Title: Assessing sediment accumulation at inundated anthropogenic marshland in the southern North Sea: Using turbidity measurements and particle tracking

Ingo Jürgen Hache (1), Sebastian Niehüser (2), Volker Karius (1), Arne Arns (3) & Hilmar von Eynatten (1)

University of Göttingen, Geoscience Center (GZG), Department of Sedimentology and Environmental Geology, Göttingen, Germany (1); University of Siegen, Research Institute for Water and Environment, Siegen, Germany(2); University of Rostock, Faculty of Agricultural and Environmental Sciences, Rostock, Germany (3);

Event: Abstract GeoUtrecht2020

Date: 2020

DOI: 10.48380/dggv-4tex-pd60

New approaches to coastal protection measures become increasingly important to protect for or to mitigate sea level rise (SLR) worldwide. Measures that involve only the heightening of dykes or revetments are prone to disturb the natural adaptation capacity especially of shallow marine tidal systems and adjacent marshlands. This applies to ten island-like marsh areas called Halligen in the southern North Sea, Germany.
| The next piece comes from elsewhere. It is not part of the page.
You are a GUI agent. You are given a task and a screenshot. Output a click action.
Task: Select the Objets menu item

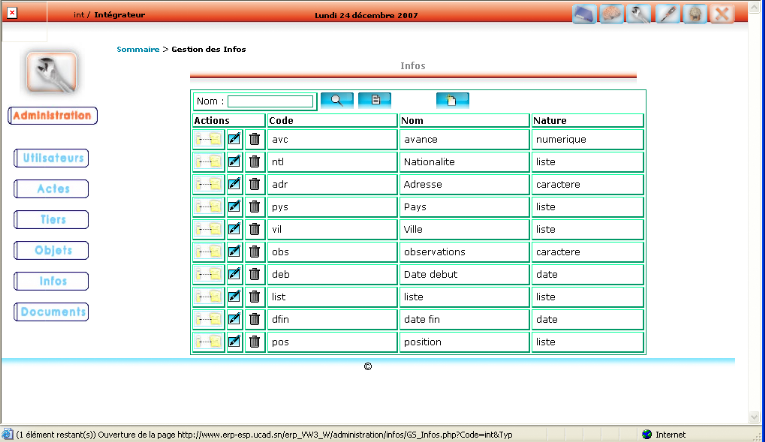(x=51, y=250)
Here, the adaptation potential depends on the accumulation of suspended particulate matter (SPM) during annually occurring inundations that generates relevant vertical accretion rates. According to previous studies, todays accretion rates are too low to keep pace with SLR. To invoke appropriate strategies to mitigate the imbalance it is crucial to know whether the particle accumulation is material limited (i.e. there is not sufficient SPM available in the water column around the Halligen) or transport-limited (i.e. SPM is available but not transported efficiently onto the Halligen). In this study we assessed the spatial and temporal distribution of SPM at the largest Hallig Langeness with an autonomous working turbidity measurement system. Recorded inundation events covered a wide range of water levels resulting from moderate wind conditions to storm surges. We were able to quantify the impact of the existing coastal protection measures on present sediment accumulation rates. A detailed numerical sediment transport model of the Hallig and its surrounding tidal flats was used to simulate the effect of various height adjustments of revetments in different hydrodynamic scenarios.